Several studies have shown that it is possible for free gas and gas hydrate to coexist inside the GHSZ, as discussed below:

1. Lee and Collett (unpubl. data) demonstrated that there exist free gas zones within the GHSZ at the Cirque-2 well, Alaska (USA), as evidenced by the lack of pore water needed to form gas hydrate. It is known that to form gas hydrate, not only gas but also water is needed. One characteristic of this phenomenon is that these free gas zones are isolated from gas-hydrate-bearing sediments and appear as isolated occurrences of free gas. Somewhat continuous distribution of free gas in this study area may exclude the lack of water as a dominant cause of free gas within the GHSZ.

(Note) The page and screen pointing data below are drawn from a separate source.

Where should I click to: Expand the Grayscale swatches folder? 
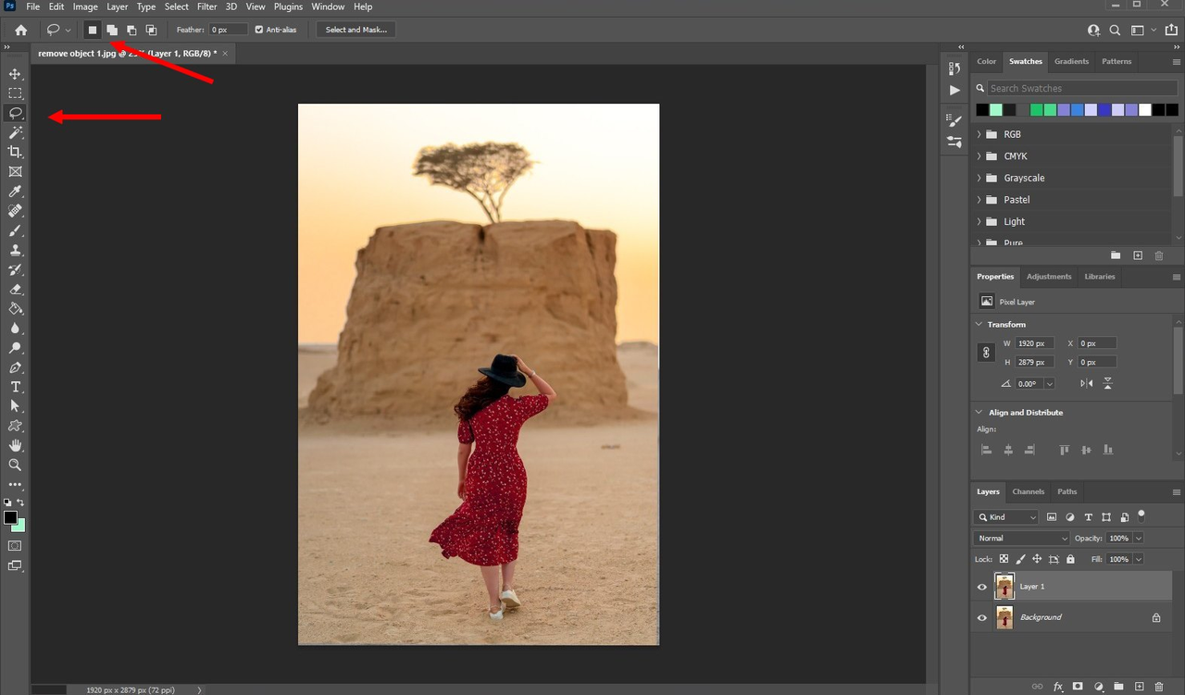click(979, 178)
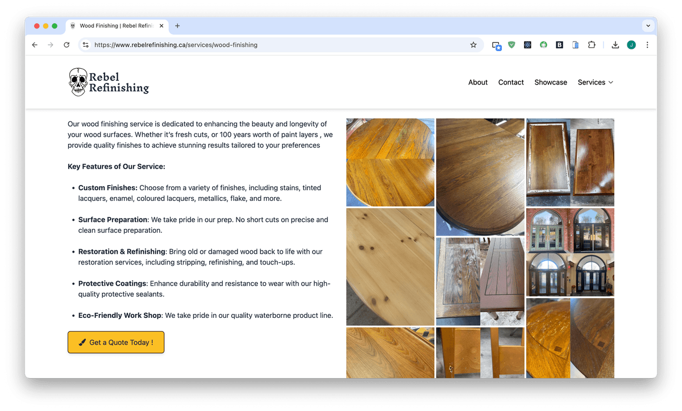Open the Extensions puzzle-piece icon
This screenshot has width=682, height=411.
pos(592,44)
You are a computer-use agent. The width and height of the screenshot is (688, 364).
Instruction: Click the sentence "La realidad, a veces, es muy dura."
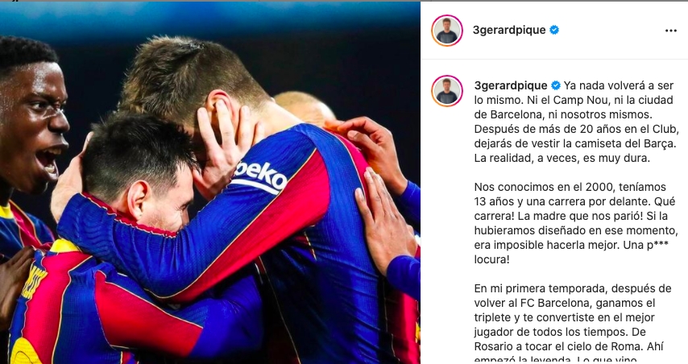pos(562,159)
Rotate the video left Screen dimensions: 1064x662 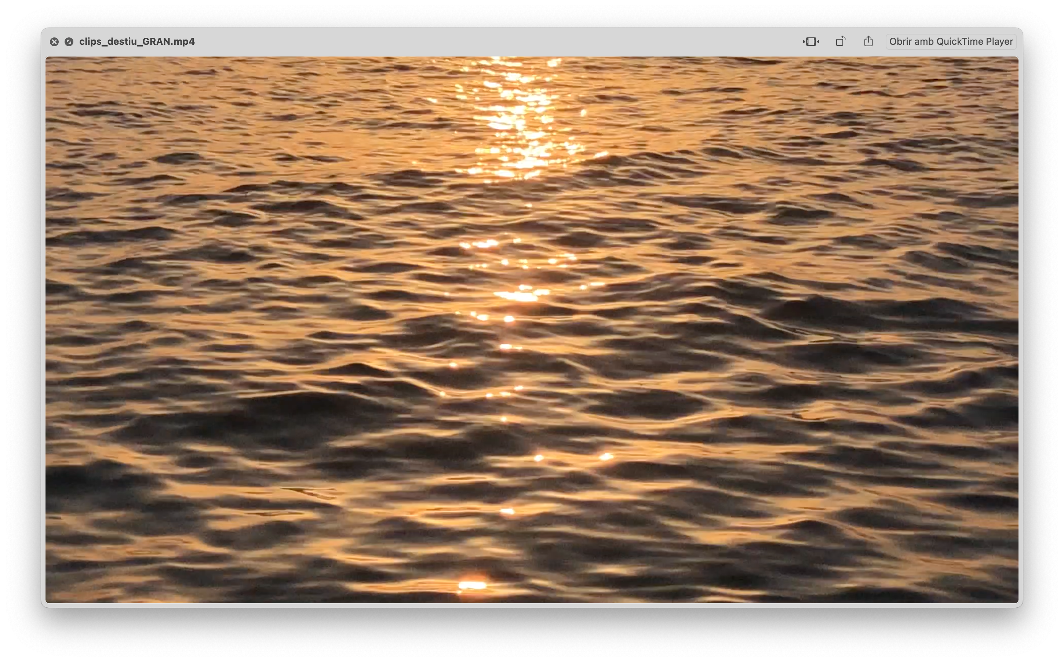840,42
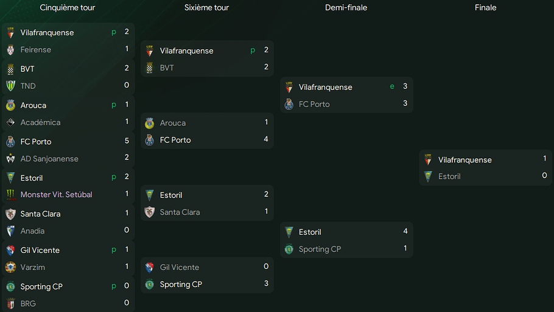This screenshot has height=312, width=554.
Task: Select Gil Vicente in the Sixième tour match
Action: pos(180,267)
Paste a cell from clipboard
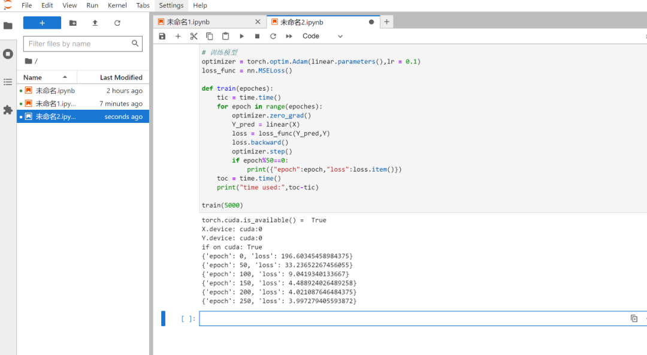The height and width of the screenshot is (355, 647). 225,36
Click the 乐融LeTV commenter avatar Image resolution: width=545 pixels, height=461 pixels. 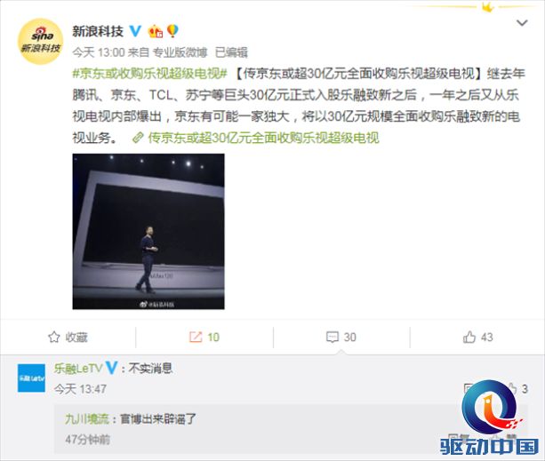[31, 378]

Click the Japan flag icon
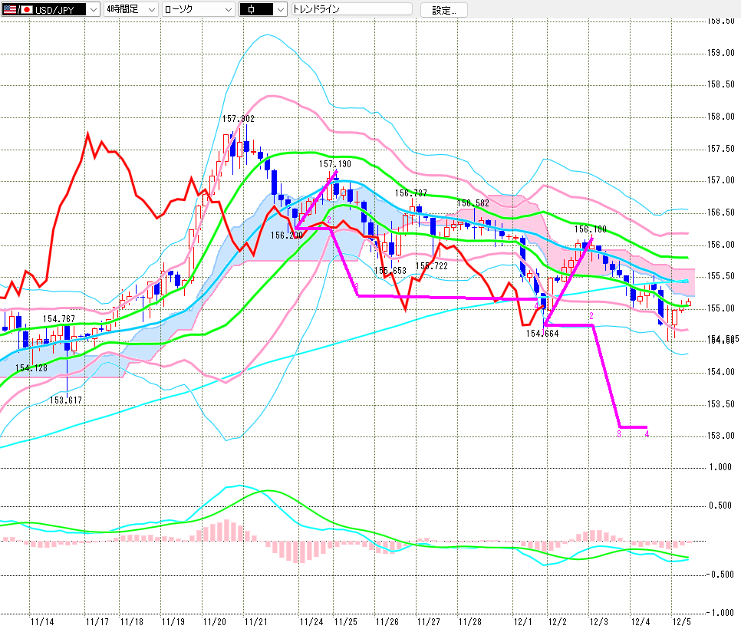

2. Guerin et al. (1999) showed that gas hydrate and free gas coexist at Site 995 of ODP Leg 164 below the BSR. Ruppel (1997) and Hovland et al. (1997) reported a difference between the depth of the BSR and the theoretical bottom of the GHSZ. They associated this discrepancy with capillary forces developed in fine-grained sediments, which reduce the temperature where gas hydrates dissociate. Gas hydrate grows preferentially in large pore spaces and, reciprocally, dissociates first in smaller pores with strong capillary effects (Hovland et al., 1997). Guerin et al. (1999) speculated that in the interval between the BSR and the GHSZ, gas hydrate within smaller pores may have dissociated and released free gas, while gas hydrate remains present within the larger pores. Therefore, two phases would then coexist in this interval between the BSR and the bottom of the GHSZ. However, this study differs from the results presented here for Leg 204, where free gas exists throughout the GHSZ.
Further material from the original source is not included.